7 Dec 2012

Sheeple unaware that only banksters have imunity from jail as they are 'urged to lie'

BBC: Housebuyers are being encouraged to break the law in order to obtain huge mortgages, the BBC has discovered... finally. (who didn't know this?)
Brokers, and even banking staff, have been telling buyers to lie about their incomes to get bigger and bigger loans.
But what many don't realise is that they could end up in jail.
And these underhand tactics could also be the reason why house prices have gone on rising for so long.
On Monday, the mortgage lender Birmingham Midshires suspended three mortgage advisers while it investigates allegations that customers had been encouraged to exaggerate their salaries on application forms.

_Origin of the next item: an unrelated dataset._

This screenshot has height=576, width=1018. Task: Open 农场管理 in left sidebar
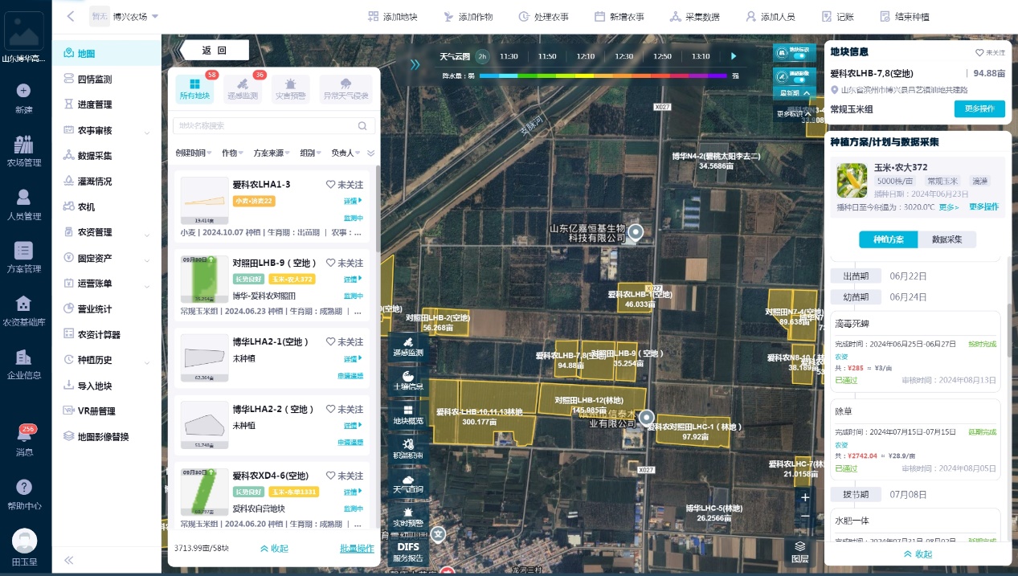(24, 151)
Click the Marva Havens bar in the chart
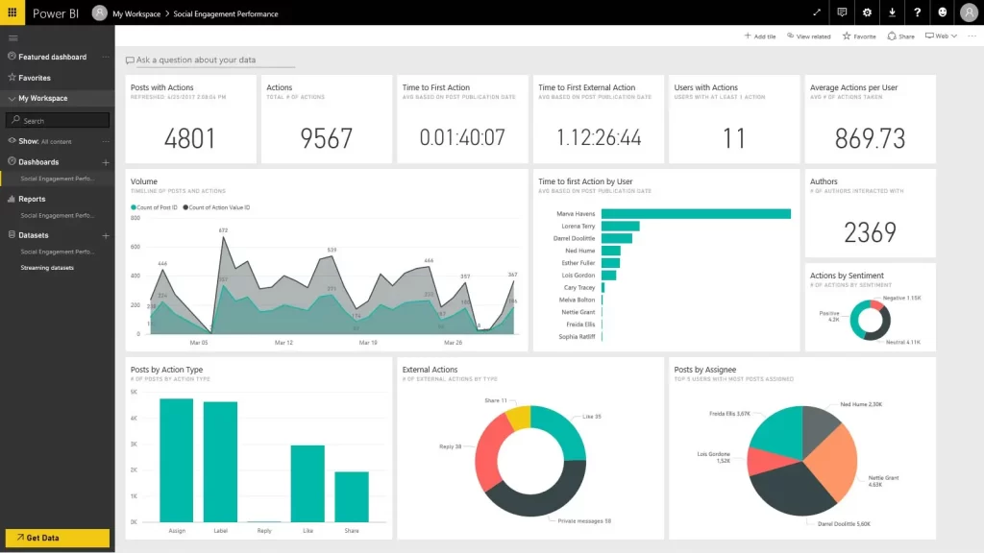 click(x=696, y=214)
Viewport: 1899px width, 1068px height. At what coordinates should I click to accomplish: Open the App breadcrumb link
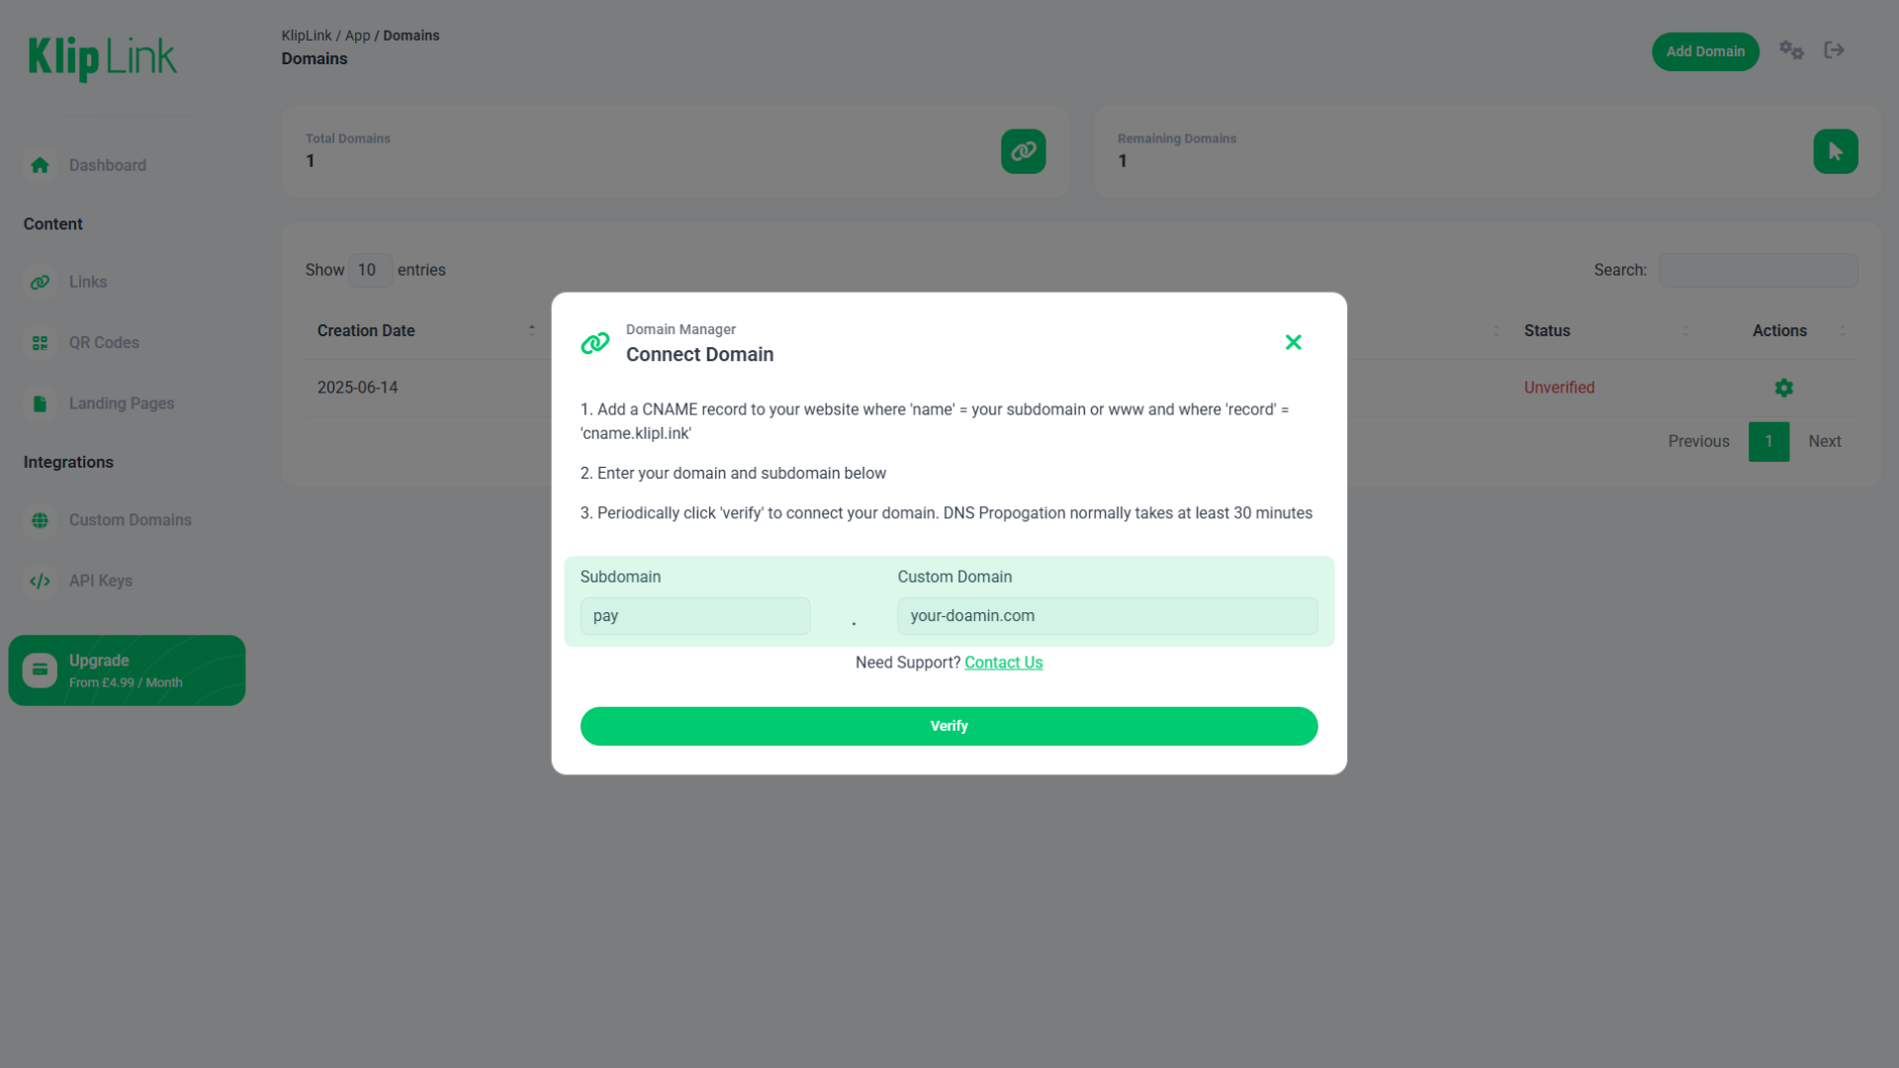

The company, owned by Britain's biggest lender HBOS, has also suspended sales of so-called "self-certification" mortgages, where borrowers certify their own incomes without the need to supply payslips.
The allegations have been made by the BBC's Money Programme, which will be screened on Wednesday evening.
The programme also makes similar allegations about advisers at or recommended by several of the UK's biggest estate agent groups.
Several mortgage advisers are quoted boasting about how easy it is to get away with the mortgage fraud.

Serious offence
Tony Shaw QC, a criminal lawyer specialising in serious fraud, told the Money Programme: "A person who fills out a form, knowingly entering a false statement about his income or his occupation is at risk of going to prison.
"It is a serious offence."
Mortgage brokers who advise borrowers to lie could also face severe penalties.
"We will not tolerate any behaviour that might compromise our brand," said Dan Watkins, managing director of Birmingham Midshires.
"That is why we have taken the actions that we have announced today."
HBOS chief executive James Crosby declined to talk to the Money Programme.
Bubble effect
Desmond Fitzgerald, an expert in financial markets who advises financial institutions and regulators, suggested that fraudulent mortgage applications might be a factor behind continued high property prices.
"Over the past two years, most forecasters including myself expected the housing market at best to stabilise and more likely to fall. Instead it's powered ahead.
"Now clearly if there is this extra flow from these fraudulent self-certified mortgages, that will push hundreds of millions of extra cash flow into the housing market.
"So you get this sort of self-feeding frenzy, a real bubble effect."
Mr Fitzgerald said people who had obtained mortgages through fraud also risked financial ruin because they could end up paying more than half their after-tax income in mortgage repayments.
"A lot of people would find that difficult, if not impossible to manage," he said.